-- Available records follows --

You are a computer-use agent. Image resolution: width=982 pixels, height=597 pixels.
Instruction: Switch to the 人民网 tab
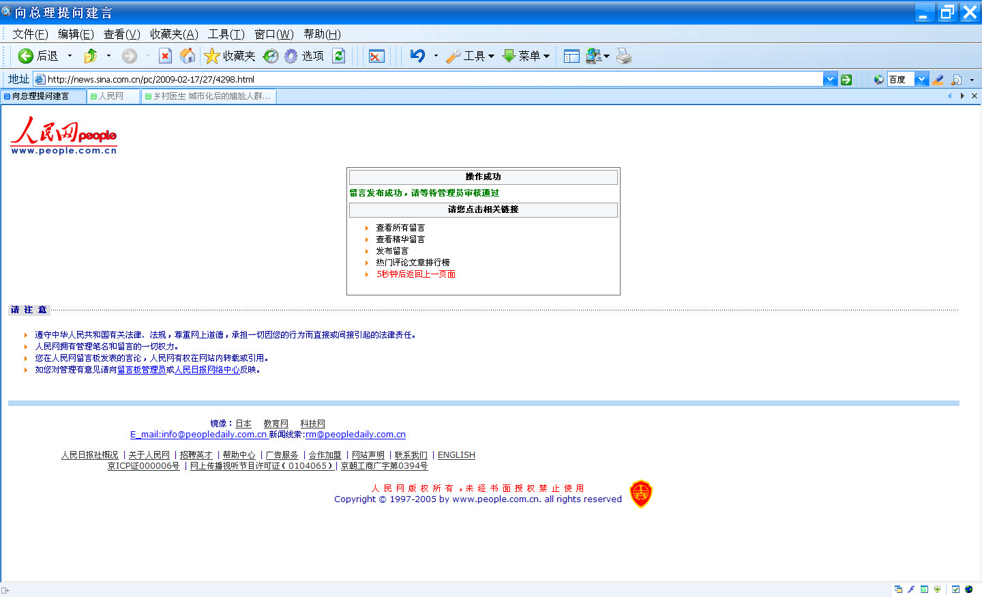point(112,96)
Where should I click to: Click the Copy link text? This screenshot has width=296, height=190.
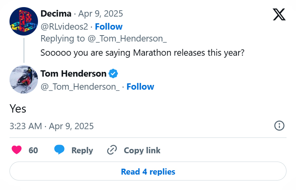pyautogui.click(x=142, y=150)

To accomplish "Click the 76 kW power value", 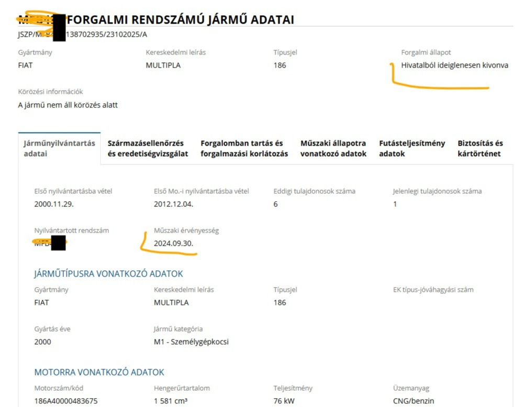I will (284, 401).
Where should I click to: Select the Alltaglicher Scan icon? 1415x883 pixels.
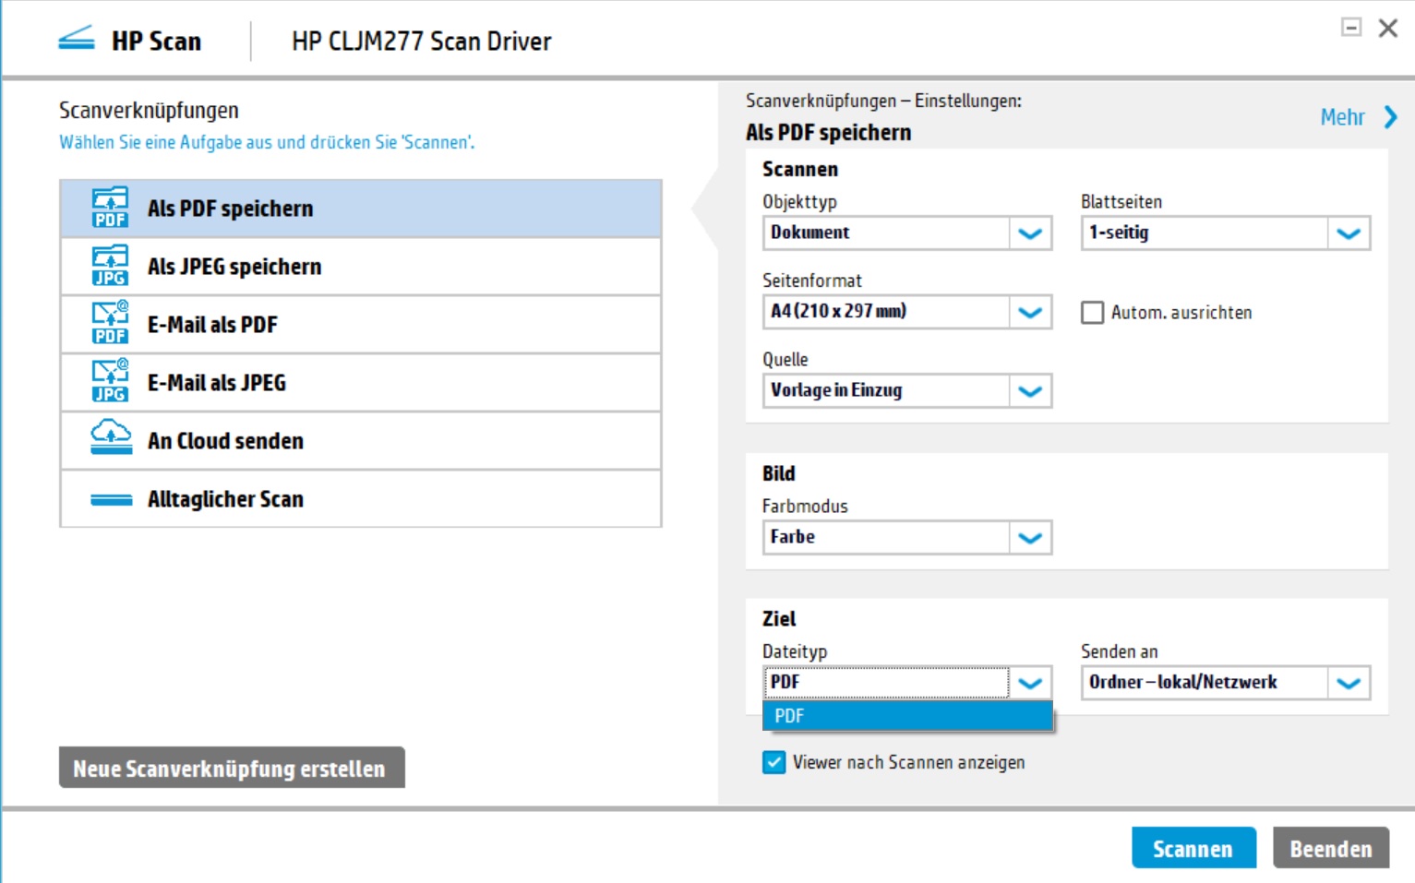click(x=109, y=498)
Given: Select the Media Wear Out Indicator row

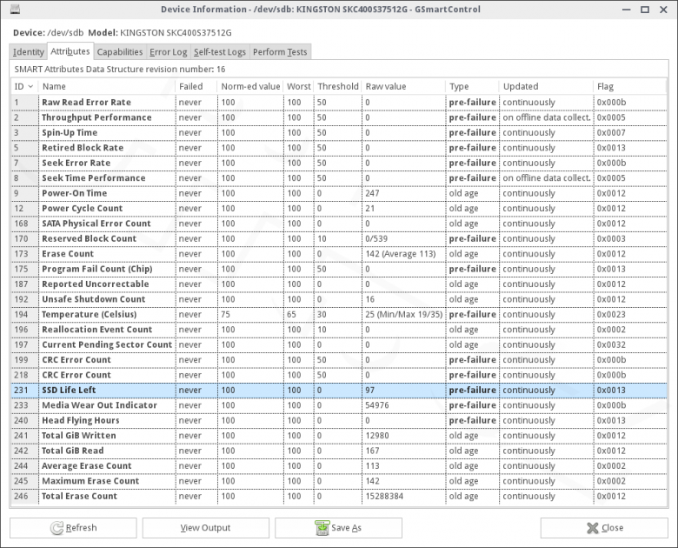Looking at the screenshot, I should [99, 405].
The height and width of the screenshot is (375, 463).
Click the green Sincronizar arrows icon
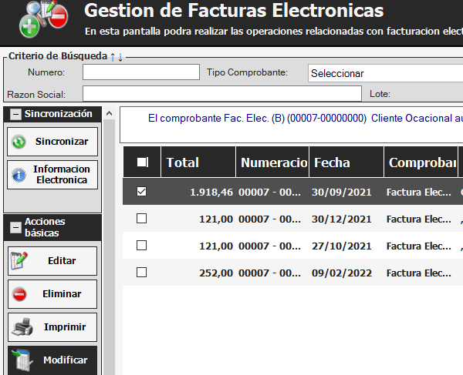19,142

-- Available records concluded --

About this exercise -> Lines from the one holding "The height and" to the end of the data, both ends included, are to be given again exactly; no pictures belong in the copy.

Task output ->
The height and width of the screenshot is (375, 463).
Click the green Sincronizar arrows icon
19,142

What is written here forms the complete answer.